Casey told the Echo that the book “follows the transformation of the Irish image from downtrodden and despised (‘No Irish Need Apply’) to universally claimed and acclaimed (‘Kiss Me, I’m Irish’). That dramatic change in less than a century involves a matrix that I call the green space. This is like a virtual storage unit to which everyone has the key. Open the door and rummage through the artifacts and detritus of high and low culture. There is no one to stop you, as there once was.
“Pull out whatever you want,” she said, “and adapt it as needed: from the familiar repertoires of vocal ensembles on American stages and television screens to the magic clovers that turn milk green. How did this happen? Why do people think the way they do about Irish? The green space offers a suggestive model for understanding the power dynamics behind any ethnic image and the ramifications of exerting or losing control over time.
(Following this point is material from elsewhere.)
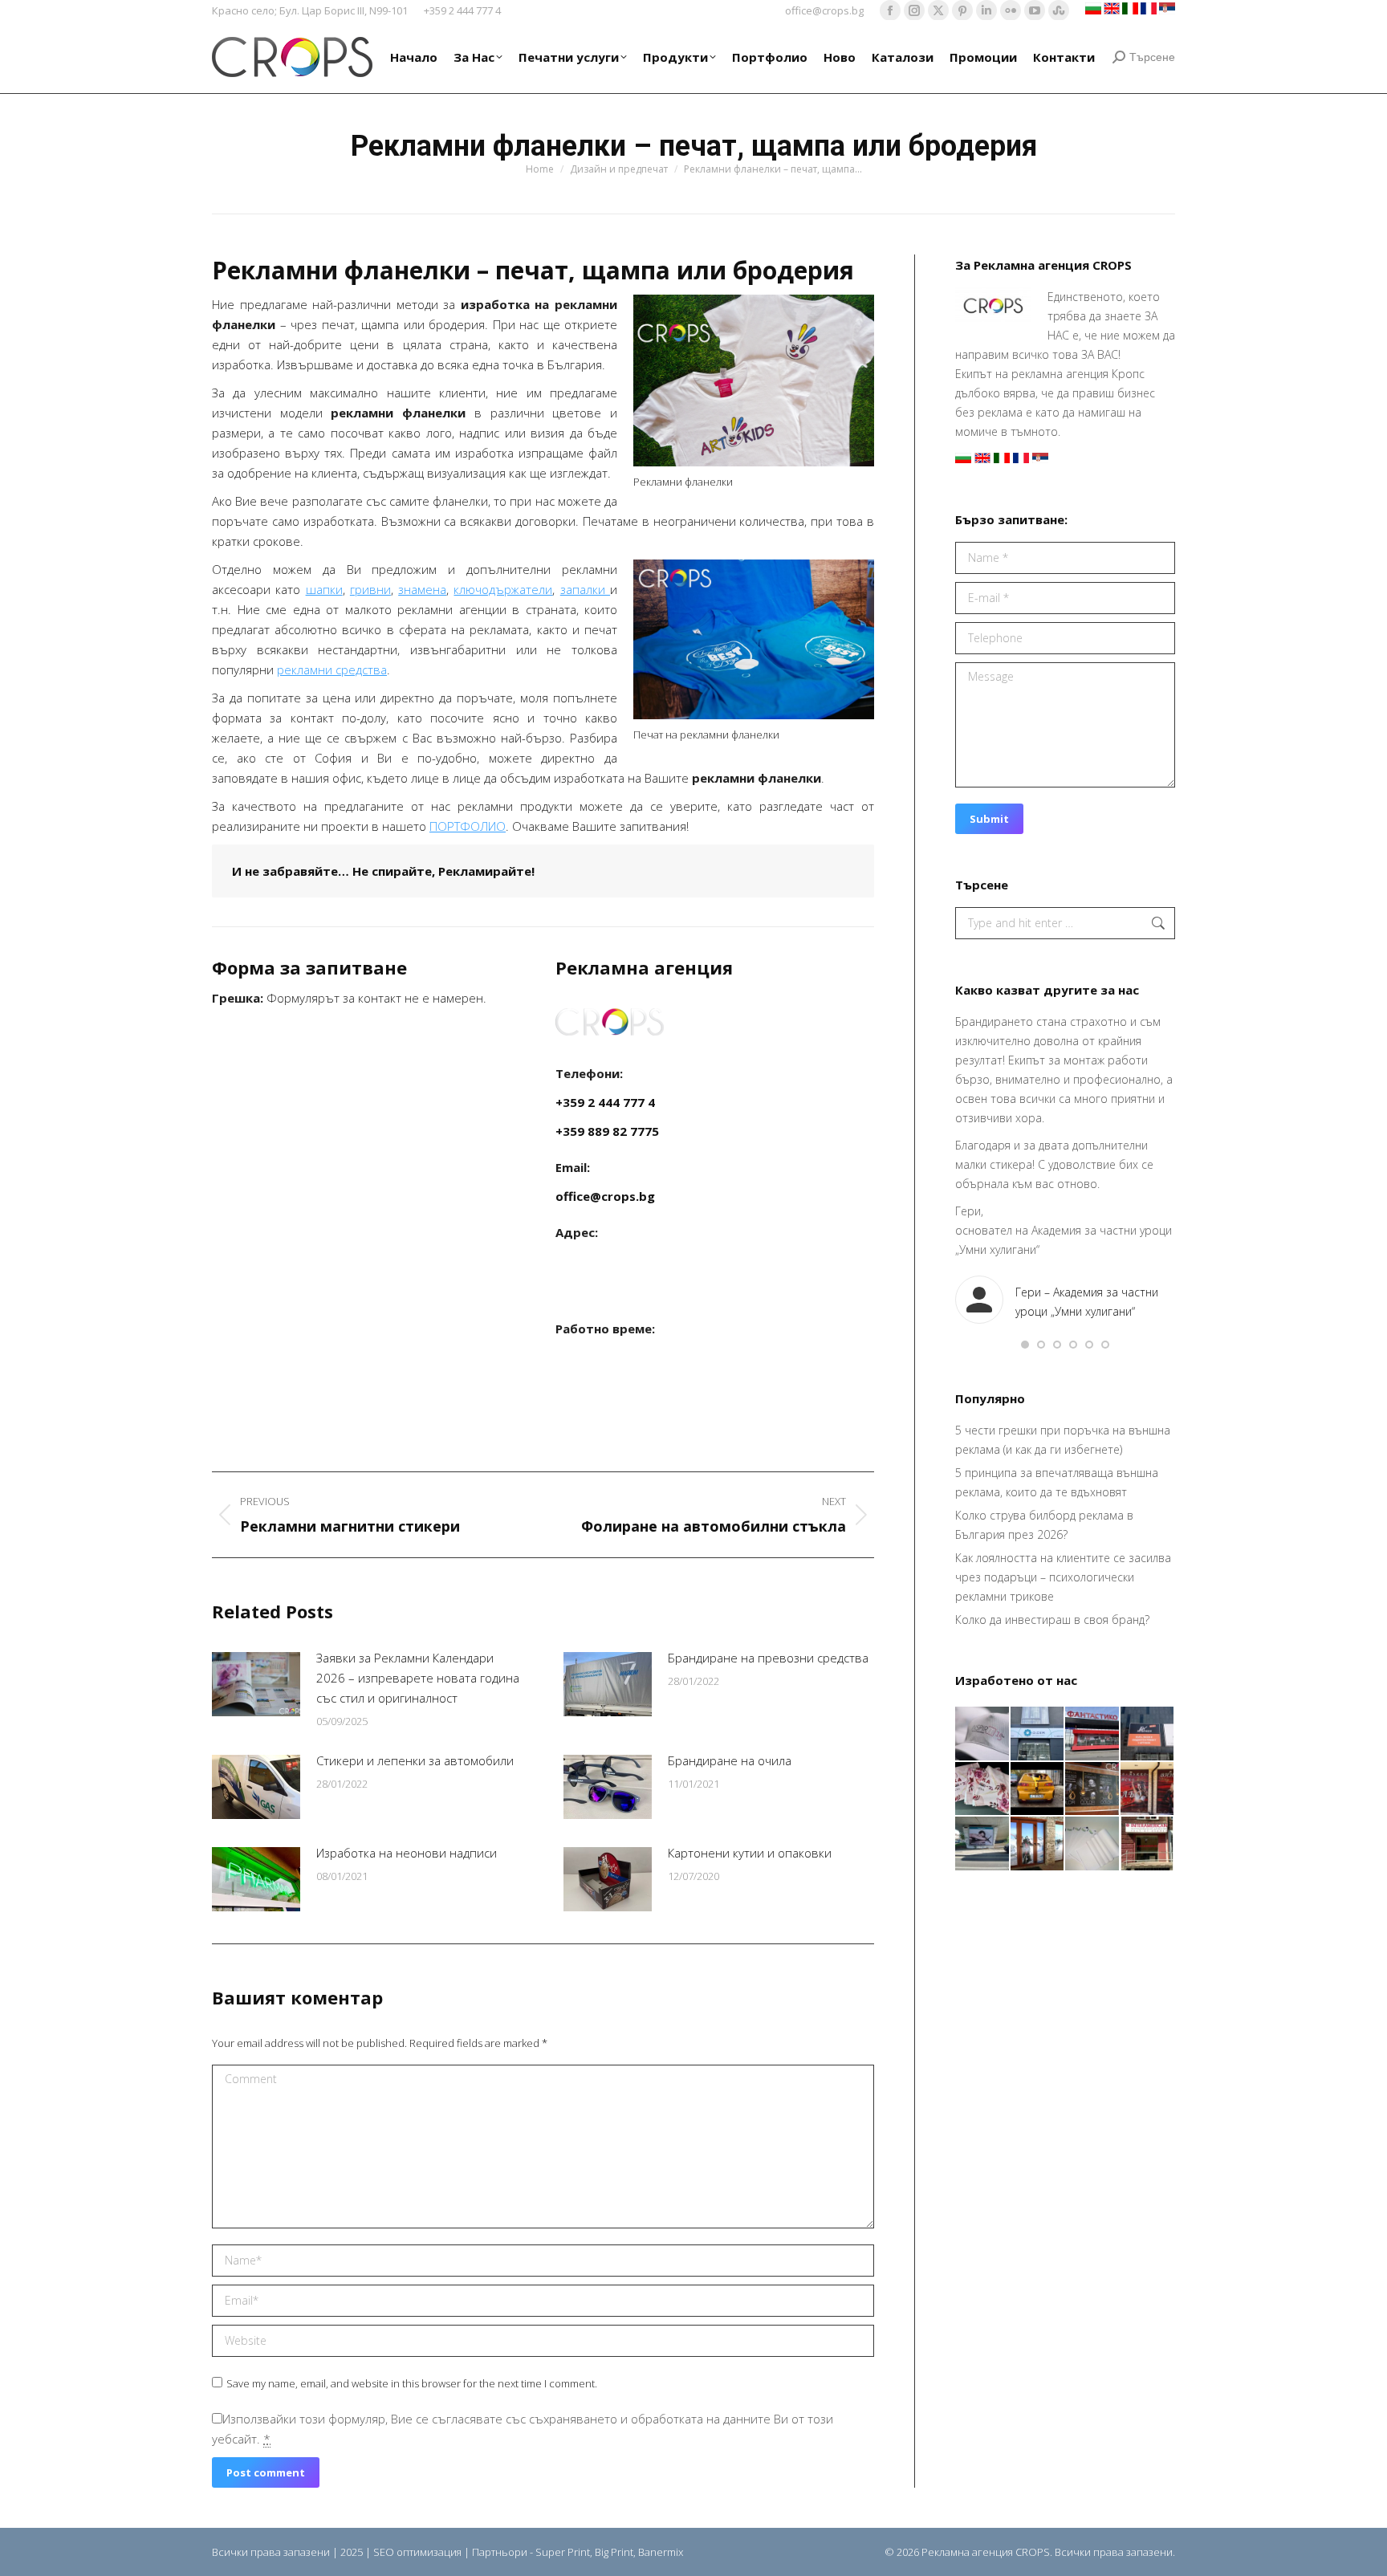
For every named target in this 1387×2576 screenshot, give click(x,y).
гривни (370, 589)
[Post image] (256, 1684)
My book is therefore not a traditional history of an ethnic group because Irish as an image evolved only partly within the history of the Irish in America,” she added. “Its full dimensions unfolded in a much broader national and international context. Both Ireland and the United States were inextricably linked to how various iterations of Irish were deployed over time – whether as a straightforward noun about a specific people with a national identity or a loose, endlessly malleable adjective only tangentially connected to actual ethnic identity.”
Casey, who established the Archives of Irish America at New York University in 1997, said, “‘The Green Space’ is a history of contested image-making that examines who the stakeholders were and why; the media, cultural, commercial, and political forces that shaped their debates; and how certain representations became enduring. Irish as a multidimensional discourse is now so elastic and time-tested that its historical, ethnic, racial, linguistic, religious, and cultural challenges have faded. This enables images made on both sides of the Atlantic to influence how people understand Irish around the world today.”

Marion R. Casey
Date of birth: Taurus
Place of birth: New York
Spouse: an aspiring actor!
Children: an aspiring writer!
Residence: Brooklyn
Education: BA in History & English, University College Dublin; PhD in History, New York University
Published works: “The Green Space: The Transformation of the Irish Image” (New York University Press, 2024); “Making the Irish American: History and Heritage of the Irish in the United States,” edited with J.J. Lee (New York University Press, 2006); Seminal essays in “Joe Lee’s Ireland 1912-1985: Politics and Society-A Retrospective” (2024), “Forged in America: How Irish-Jewish Encounters Shaped a Nation” (2024), “Ireland’s Allies: America and the 1916 Easter Rising” (2016), “The American Journal of Irish Studies” (2011, 2013, 2015), “The Encyclopedia of New York City” (2010), “Encyclopedia of New York State” (2005), “Race and Ethnicity in America: A Concise History” (2004), and “The New York Irish” (1996).
Professional: Historian & Associate Producer, “From Shore to Shore: Irish Traditional Music in New York City” (1993); Curator, “Ireland America: The Ties that Bind,” New York Public Library for the Performing Arts (2011); Co-Curator, “The Fifth Province: County Societies in Irish America” (2010); Co-Curator, Labor & Dignity: James Connolly in America” (2013).
What advice do you have for aspiring writers?
Persevere
Name three books that are memorable in terms of your reading pleasure.
Umberto Eco, “Travels in Hyperreality”; E. Charles Nelson, “Shamrock: Botany and History of an Irish Myth”; Gail Honeyman, “Eleanor Oliphant is Completely Fine.”
What book are you currently reading?
Niall Williams, “Time of the Child.”
What book changed your life?
Robert Ernst, “Immigrant Life in New York City, 1825-1865.”
What is your favorite spot in Ireland?
Lovely Annascaul on the Dingle Peninsula.
You're Irish if...you have a tear and a smile in your eye (to paraphrase the great Thomas Moore!)